[Stated problem 1] In the records, give the lines from the one with "Switch to the Action needed tab" to the one with "Click the Sony" again, with "Expand" changed to "Open" and nothing else altered.

[Source text]
# Windows Vista



## Unnamed (Sep 17, 2006)

Hi All

I am Running vista RC1 and when i try to install ATI Tool (which i need to control fan speed of my card) it returns the following error during the installer.

New device driver: could not install (00000002)

then when i start ATI Tool it returns the following error 

"the kernal mode driver does not appear to be running"

BTW i am running an x1900xtx card


----------



## ARTOSOFT (Sep 17, 2006)

Unnamed said:


> Hi All
> 
> I am Running vista RC1 and when i try to install ATI Tool (which i need to control fan speed of my card) it returns the following error during the installer.
> 
> ...


I think ATITool is not compatible yet with Vista.

To control fan speed, you can set it on bios and flash to bios.

Regards,
Arto.


----------



## randomperson21 (Sep 17, 2006)

yep, not compatible. more specifically, the driver atitool installs is not yet compatible with vista.


----------



## Lead3 (Sep 18, 2006)

Hi all
I'm new to this forum. I just wanted to say that I have been running 0.25 Beta on RC1
with nor problems installing. For now I'am only using it to monitor temps, etc. I'm using an ATI X800XT. I did have to run the ATItools as administrator though, not just from an admistrator account.

Paul


----------



## Unnamed (Sep 18, 2006)

Thanks for ur input i will try the bios option


----------



## technicks (Sep 18, 2006)

Hi. I had the same problem to. Running it as administrator will do the trick.
Are you having more problems like bosd, games crashing, being very slow ?
I instaled a clean version from rc1 and i have nothing but trouble. I don't think that this Vista is ready yet. They have do some major finetuning to do at MS.
The strangest this is that my internet connection doesn't work untill i click on network options.
Then it suddenly starts to work. For now Vista MS


----------



## LeBourrin (Sep 24, 2006)

Yes ATi Tool works with Vista RC1 x86.

I've downloaded 0.25 beta 15 and checked the box for launch with administrator rights. So I can modify clocks and fan speeds, thanks !


----------



## coget (Sep 29, 2006)

...how can i set this option?!


----------



## coget (Sep 29, 2006)

...with right click on atitool icon i can select "...run with administrator..etc" but the program don't work...."the kernel etc etc..."...i use the 5728 of Vista and i have a x1900xt


----------



## LeBourrin (Sep 29, 2006)

coget said:


> ...with right click on atitool icon i can select "...run with administrator..etc" but the program don't work...."the kernel etc etc..."...i use the 5728 of Vista and i have a x1900xt


For me it's working with the RC1-5600 and my X800 GT


----------



## Agility (Sep 29, 2006)

Stop complaining cause the damn vista wont even install a proper one for me. At the start of the boot up it would say "An unexpeceted error has caused the computer to restart or shutdown on its own. To reinstall please insert the windows cd again"


----------



## coget (Sep 29, 2006)

...probably is the x1900xt with atitool under Vista that wan't to run ....


----------



## Drewster (Sep 29, 2006)

ya so I installed the pre4 ati tool, however im running vista build 5728 and after I install and try to start the program, it tells me that it did not find the device and stuff, or a kernal drivers etc... so I dunno, guess i have to wait for an actual vista ati tool version.


----------



## Slater (Sep 29, 2006)

Its compatable, but you have to go through a lot of *** to get it installed I believe because it's an unsigned driver.


----------



## Drewster (Sep 29, 2006)

got any clue on how to do it? I mean im ready and willing, I would love to get this working in vista.


----------



## coget (Sep 30, 2006)

...i try all the possible solution but my only result is that working only ONE TIME then after restarting the program tell's me "kernel mode driver....etc etc etc"


----------

[Data section]
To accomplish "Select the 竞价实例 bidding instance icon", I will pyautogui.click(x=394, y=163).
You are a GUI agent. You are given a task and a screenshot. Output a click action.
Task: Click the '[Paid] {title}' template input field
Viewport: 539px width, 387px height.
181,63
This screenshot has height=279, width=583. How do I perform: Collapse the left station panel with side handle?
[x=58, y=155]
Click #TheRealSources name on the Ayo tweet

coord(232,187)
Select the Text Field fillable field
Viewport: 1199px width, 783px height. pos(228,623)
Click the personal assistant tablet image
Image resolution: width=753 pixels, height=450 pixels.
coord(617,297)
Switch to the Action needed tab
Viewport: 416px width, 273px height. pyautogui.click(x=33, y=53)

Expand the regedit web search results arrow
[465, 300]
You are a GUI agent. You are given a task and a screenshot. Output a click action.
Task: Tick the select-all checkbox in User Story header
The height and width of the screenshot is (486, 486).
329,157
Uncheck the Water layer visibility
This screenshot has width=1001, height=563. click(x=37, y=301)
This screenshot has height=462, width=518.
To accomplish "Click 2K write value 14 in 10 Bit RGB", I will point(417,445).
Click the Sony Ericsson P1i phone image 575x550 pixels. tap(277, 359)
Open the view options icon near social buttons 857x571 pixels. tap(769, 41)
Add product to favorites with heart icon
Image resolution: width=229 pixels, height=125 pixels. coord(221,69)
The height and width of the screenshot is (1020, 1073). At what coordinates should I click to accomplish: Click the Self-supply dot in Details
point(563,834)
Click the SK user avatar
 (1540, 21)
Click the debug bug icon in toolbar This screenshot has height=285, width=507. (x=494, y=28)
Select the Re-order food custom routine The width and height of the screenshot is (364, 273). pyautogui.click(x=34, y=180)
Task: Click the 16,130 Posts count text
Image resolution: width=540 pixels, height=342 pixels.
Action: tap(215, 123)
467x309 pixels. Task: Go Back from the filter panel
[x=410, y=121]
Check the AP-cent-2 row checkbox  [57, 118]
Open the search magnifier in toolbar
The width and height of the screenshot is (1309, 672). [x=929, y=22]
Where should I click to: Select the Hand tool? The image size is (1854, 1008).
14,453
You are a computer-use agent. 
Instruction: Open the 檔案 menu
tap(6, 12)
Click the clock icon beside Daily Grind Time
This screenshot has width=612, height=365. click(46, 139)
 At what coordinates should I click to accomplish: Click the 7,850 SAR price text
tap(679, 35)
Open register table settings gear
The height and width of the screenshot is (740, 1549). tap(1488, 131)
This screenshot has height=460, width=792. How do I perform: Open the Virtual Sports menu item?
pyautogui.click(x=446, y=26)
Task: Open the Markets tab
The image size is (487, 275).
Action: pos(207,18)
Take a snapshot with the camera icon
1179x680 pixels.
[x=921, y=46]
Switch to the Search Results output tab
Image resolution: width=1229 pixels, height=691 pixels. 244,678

[Stated problem 2]
Do these statements agree with the Vista forum thread? Answer yes or no for each and quote the words that decide it.
(a) Lead3 was using an ATI X800XT card.
(b) Drewster was running Vista build 5600.
(c) ARTOSOFT suggested setting the fan speed in the BIOS.

[Solution 1]
Switch to the Action needed tab
Viewport: 416px width, 273px height. pyautogui.click(x=33, y=53)

Open the regedit web search results arrow
[465, 300]
You are a GUI agent. You are given a task and a screenshot. Output a click action.
Task: Tick the select-all checkbox in User Story header
The height and width of the screenshot is (486, 486).
329,157
Uncheck the Water layer visibility
This screenshot has width=1001, height=563. click(x=37, y=301)
This screenshot has height=462, width=518.
To accomplish "Click 2K write value 14 in 10 Bit RGB", I will point(417,445).
Click the Sony Ericsson P1i phone image 575x550 pixels. tap(277, 359)

[Solution 2]
(a) Yes: "I'm using an ATI X800XT."
(b) No: "im running vista build 5728"
(c) Yes: "To control fan speed, you can set it on bios and flash to bios."